* What to do: Print the listing below again. Change nothing.
Start of Data
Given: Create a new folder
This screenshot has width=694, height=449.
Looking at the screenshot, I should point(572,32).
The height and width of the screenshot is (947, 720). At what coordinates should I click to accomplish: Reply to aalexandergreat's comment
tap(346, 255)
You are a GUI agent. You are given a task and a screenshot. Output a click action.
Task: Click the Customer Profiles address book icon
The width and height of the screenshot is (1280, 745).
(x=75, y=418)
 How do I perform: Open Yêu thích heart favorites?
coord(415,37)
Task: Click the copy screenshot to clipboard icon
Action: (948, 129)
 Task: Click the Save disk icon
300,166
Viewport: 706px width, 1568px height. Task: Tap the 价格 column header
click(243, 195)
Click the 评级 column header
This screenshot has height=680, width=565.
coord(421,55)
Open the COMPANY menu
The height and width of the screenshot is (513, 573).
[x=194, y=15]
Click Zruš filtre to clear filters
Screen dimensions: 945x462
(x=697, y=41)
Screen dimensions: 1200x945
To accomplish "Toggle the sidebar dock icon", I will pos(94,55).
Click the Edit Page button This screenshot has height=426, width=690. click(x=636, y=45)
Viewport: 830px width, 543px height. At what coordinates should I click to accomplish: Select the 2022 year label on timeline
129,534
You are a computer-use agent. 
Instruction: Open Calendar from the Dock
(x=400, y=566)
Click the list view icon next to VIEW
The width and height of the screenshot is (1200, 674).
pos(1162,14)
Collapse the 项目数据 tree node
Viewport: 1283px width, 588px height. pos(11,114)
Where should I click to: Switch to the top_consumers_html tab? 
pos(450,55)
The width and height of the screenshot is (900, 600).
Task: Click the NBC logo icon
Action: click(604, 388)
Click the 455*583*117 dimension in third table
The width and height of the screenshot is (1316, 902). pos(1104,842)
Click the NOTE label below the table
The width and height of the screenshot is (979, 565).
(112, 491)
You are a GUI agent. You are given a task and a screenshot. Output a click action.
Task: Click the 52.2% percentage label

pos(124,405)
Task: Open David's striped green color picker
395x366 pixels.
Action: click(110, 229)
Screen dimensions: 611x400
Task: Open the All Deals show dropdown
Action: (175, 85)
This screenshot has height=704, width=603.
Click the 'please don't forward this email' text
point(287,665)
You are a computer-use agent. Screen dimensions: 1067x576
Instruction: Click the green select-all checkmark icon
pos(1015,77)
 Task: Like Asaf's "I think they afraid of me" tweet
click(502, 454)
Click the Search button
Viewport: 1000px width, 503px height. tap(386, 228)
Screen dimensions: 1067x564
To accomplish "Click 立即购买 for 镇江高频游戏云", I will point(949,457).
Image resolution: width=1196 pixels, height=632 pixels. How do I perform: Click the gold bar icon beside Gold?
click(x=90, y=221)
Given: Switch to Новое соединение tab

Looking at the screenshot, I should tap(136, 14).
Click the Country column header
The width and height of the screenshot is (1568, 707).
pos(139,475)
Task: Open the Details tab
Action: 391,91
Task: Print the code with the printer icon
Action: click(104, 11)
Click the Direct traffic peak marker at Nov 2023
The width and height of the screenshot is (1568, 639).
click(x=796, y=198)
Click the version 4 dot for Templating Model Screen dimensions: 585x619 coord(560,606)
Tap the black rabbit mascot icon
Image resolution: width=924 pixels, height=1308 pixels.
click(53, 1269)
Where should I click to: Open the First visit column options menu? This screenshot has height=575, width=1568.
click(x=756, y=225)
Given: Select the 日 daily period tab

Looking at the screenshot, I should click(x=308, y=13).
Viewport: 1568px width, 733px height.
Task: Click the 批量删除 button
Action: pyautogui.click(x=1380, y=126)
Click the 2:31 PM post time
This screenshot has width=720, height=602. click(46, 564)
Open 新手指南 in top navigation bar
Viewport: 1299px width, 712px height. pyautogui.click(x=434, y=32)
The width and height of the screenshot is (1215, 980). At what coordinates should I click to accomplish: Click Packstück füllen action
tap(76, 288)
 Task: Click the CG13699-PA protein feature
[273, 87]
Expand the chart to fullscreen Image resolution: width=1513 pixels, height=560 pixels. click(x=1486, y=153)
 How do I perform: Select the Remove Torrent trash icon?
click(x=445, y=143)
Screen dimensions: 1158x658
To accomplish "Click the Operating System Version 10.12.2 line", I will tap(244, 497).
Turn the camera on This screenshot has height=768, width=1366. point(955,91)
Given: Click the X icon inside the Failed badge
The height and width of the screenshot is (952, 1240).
End of Data
* Answer:
Given: Create a new folder
This screenshot has width=694, height=449.
Looking at the screenshot, I should point(572,32).
The height and width of the screenshot is (947, 720). At what coordinates should I click to accomplish: Reply to aalexandergreat's comment
tap(346, 255)
You are a GUI agent. You are given a task and a screenshot. Output a click action.
Task: Click the Customer Profiles address book icon
The width and height of the screenshot is (1280, 745).
(x=75, y=418)
 How do I perform: Open Yêu thích heart favorites?
coord(415,37)
Task: Click the copy screenshot to clipboard icon
Action: (948, 129)
 Task: Click the Save disk icon
300,166
Viewport: 706px width, 1568px height. Task: Tap the 价格 column header
click(243, 195)
Click the 评级 column header
This screenshot has height=680, width=565.
coord(421,55)
Open the COMPANY menu
The height and width of the screenshot is (513, 573).
[x=194, y=15]
Click Zruš filtre to clear filters
Screen dimensions: 945x462
(x=697, y=41)
Screen dimensions: 1200x945
To accomplish "Toggle the sidebar dock icon", I will pos(94,55).
Click the Edit Page button This screenshot has height=426, width=690. click(x=636, y=45)
Viewport: 830px width, 543px height. At what coordinates should I click to accomplish: Select the 2022 year label on timeline
129,534
You are a computer-use agent. 
Instruction: Open Calendar from the Dock
(x=400, y=566)
Click the list view icon next to VIEW
The width and height of the screenshot is (1200, 674).
pos(1162,14)
Collapse the 项目数据 tree node
Viewport: 1283px width, 588px height. pos(11,114)
Where should I click to: Switch to the top_consumers_html tab? 
pos(450,55)
The width and height of the screenshot is (900, 600).
Task: Click the NBC logo icon
Action: click(604, 388)
Click the 455*583*117 dimension in third table
The width and height of the screenshot is (1316, 902). pos(1104,842)
Click the NOTE label below the table
The width and height of the screenshot is (979, 565).
(112, 491)
You are a GUI agent. You are given a task and a screenshot. Output a click action.
Task: Click the 52.2% percentage label

pos(124,405)
Task: Open David's striped green color picker
395x366 pixels.
Action: click(110, 229)
Screen dimensions: 611x400
Task: Open the All Deals show dropdown
Action: (175, 85)
This screenshot has height=704, width=603.
Click the 'please don't forward this email' text
point(287,665)
You are a computer-use agent. Screen dimensions: 1067x576
Instruction: Click the green select-all checkmark icon
pos(1015,77)
 Task: Like Asaf's "I think they afraid of me" tweet
click(502, 454)
Click the Search button
Viewport: 1000px width, 503px height. tap(386, 228)
Screen dimensions: 1067x564
To accomplish "Click 立即购买 for 镇江高频游戏云", I will point(949,457).
Image resolution: width=1196 pixels, height=632 pixels. How do I perform: Click the gold bar icon beside Gold?
click(x=90, y=221)
Given: Switch to Новое соединение tab

Looking at the screenshot, I should tap(136, 14).
Click the Country column header
The width and height of the screenshot is (1568, 707).
pos(139,475)
Task: Open the Details tab
Action: 391,91
Task: Print the code with the printer icon
Action: click(104, 11)
Click the Direct traffic peak marker at Nov 2023
The width and height of the screenshot is (1568, 639).
click(x=796, y=198)
Click the version 4 dot for Templating Model Screen dimensions: 585x619 coord(560,606)
Tap the black rabbit mascot icon
Image resolution: width=924 pixels, height=1308 pixels.
click(53, 1269)
Where should I click to: Open the First visit column options menu? This screenshot has height=575, width=1568.
click(x=756, y=225)
Given: Select the 日 daily period tab

Looking at the screenshot, I should click(x=308, y=13).
Viewport: 1568px width, 733px height.
Task: Click the 批量删除 button
Action: pyautogui.click(x=1380, y=126)
Click the 2:31 PM post time
This screenshot has width=720, height=602. click(46, 564)
Open 新手指南 in top navigation bar
Viewport: 1299px width, 712px height. pyautogui.click(x=434, y=32)
The width and height of the screenshot is (1215, 980). At what coordinates should I click to accomplish: Click Packstück füllen action
tap(76, 288)
 Task: Click the CG13699-PA protein feature
[273, 87]
Expand the chart to fullscreen Image resolution: width=1513 pixels, height=560 pixels. click(x=1486, y=153)
 How do I perform: Select the Remove Torrent trash icon?
click(x=445, y=143)
Screen dimensions: 1158x658
To accomplish "Click the Operating System Version 10.12.2 line", I will tap(244, 497).
Turn the camera on This screenshot has height=768, width=1366. point(955,91)
Given: Click the X icon inside the Failed badge
The height and width of the screenshot is (952, 1240).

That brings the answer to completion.